Intel wants to reinvent the SSD and unleashes an Optane monster

Intel Optane
(Image credit: Intel)

Intel has revealed six new memory and storage products, including a couple of new SSD offerings that the company hopes will help it break new grounds.

Among the new offerings is the Intel Optane Memory H20, the company’s next-generation storage for thin and light notebooks as well as other small form-factor and space constrained PCs. It’s built on Intel’s Optane cache that sits between the processor and the HDD, and promises to give you SSD-like performance at HDD prices.
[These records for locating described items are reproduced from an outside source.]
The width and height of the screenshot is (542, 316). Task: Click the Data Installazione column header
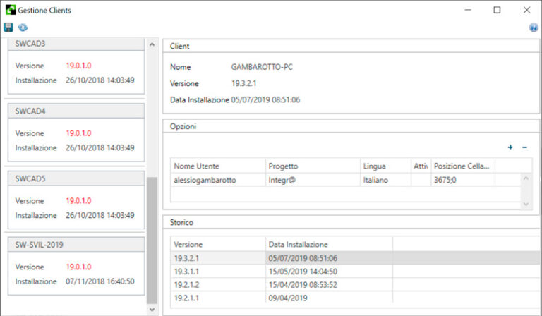328,244
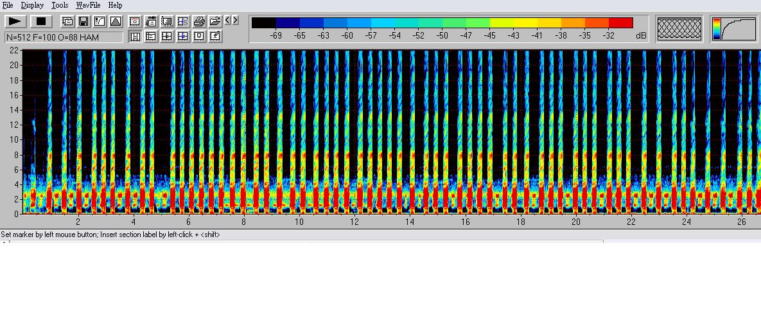This screenshot has width=761, height=329.
Task: Click the left arrow scroll button
Action: pos(228,21)
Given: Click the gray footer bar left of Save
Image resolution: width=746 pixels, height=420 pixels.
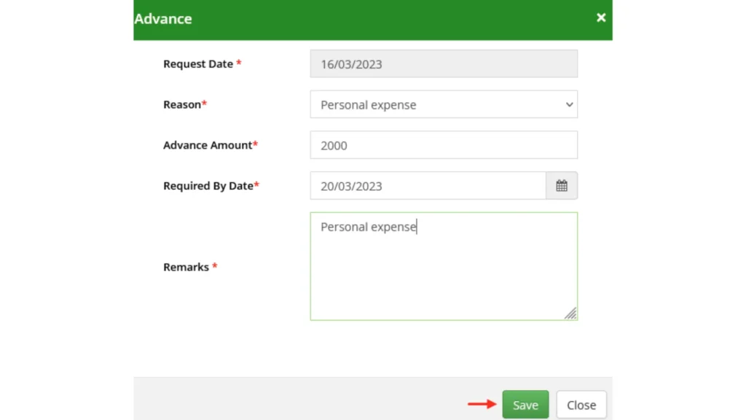Looking at the screenshot, I should click(291, 400).
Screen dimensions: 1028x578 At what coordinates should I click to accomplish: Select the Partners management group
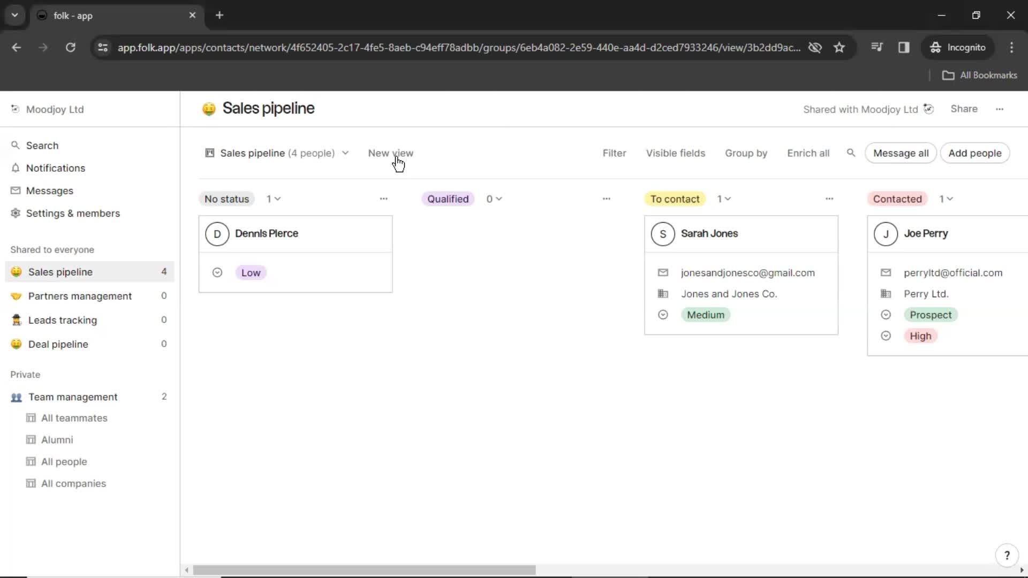(80, 296)
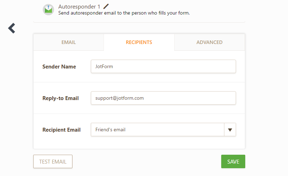The width and height of the screenshot is (288, 176).
Task: Select the Friend's email combo box
Action: click(x=163, y=130)
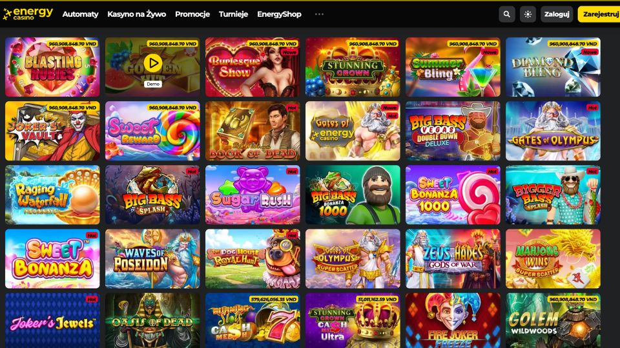The height and width of the screenshot is (348, 620).
Task: Launch the Book of Dead game
Action: (x=253, y=131)
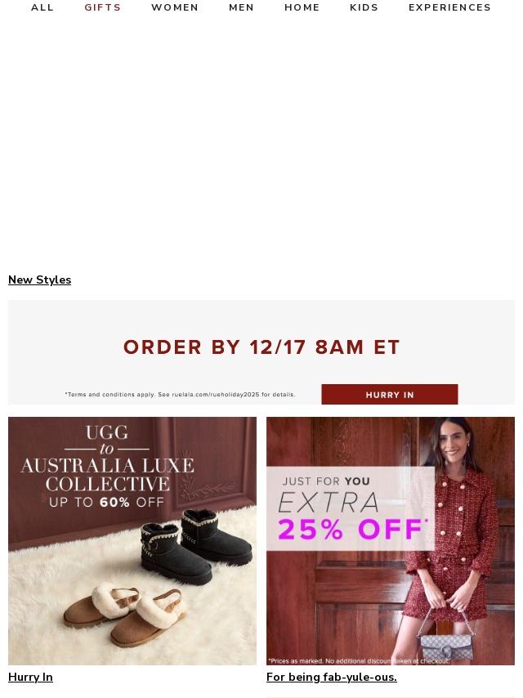Image resolution: width=523 pixels, height=698 pixels.
Task: Open the Extra 25% Off promo image
Action: 391,541

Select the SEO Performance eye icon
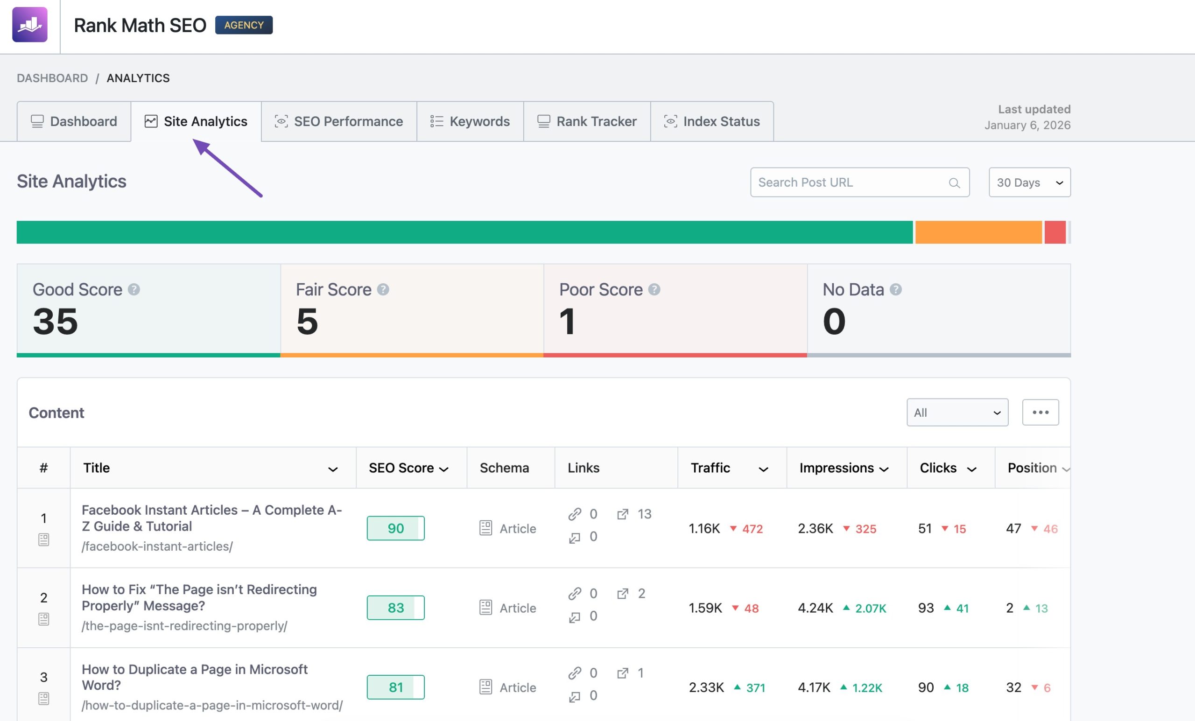click(x=282, y=122)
With the H20, Intel has combined Optane Memory with quad-level-cell (QLC) 3D NAND technology to give users the best of both worlds. The new product is pitched at consumers and is designed for tasks such as gaming and content creation.

Best of both worlds

The other major highlight from Intel’s announcement is the company’s effort to help establish QLC as a mainstream technology for high-capacity drives.

To put this into action, the company has announced the D5-P5316 SSD, built around what it claims is built around the industry’s first 144-layer QLC NAND, giving it a greater-density, and higher endurance than its peers. 

Intel notes that it has been developing the 144-layer QLC NAND over the past decade, adding that the D5-P5316 SSD provides up to 200% better read performance, 38% better random read performance and 48% better latency over hard drives.

The drive will be available in two variants, one with 15.36 TB and the other with 30.72 TB. You can have both the variants in the U.2 and E1.L form factors, when they go on sale in the first half of 2021. Thanks to the capacity Intel claims the 30.72 TB PCIe SSD is the first that’ll enable a full petabyte in one rack unit.

“Optane products and technologies are becoming a mainstream element of business compute. And as a part of Intel, these leadership products are advancing our long-term growth priorities, including AI, 5G networking and the intelligent, autonomous edge,” said Alper Ilkbahar, Vice President, Data Platforms Group and General Manager, Intel Optane Group.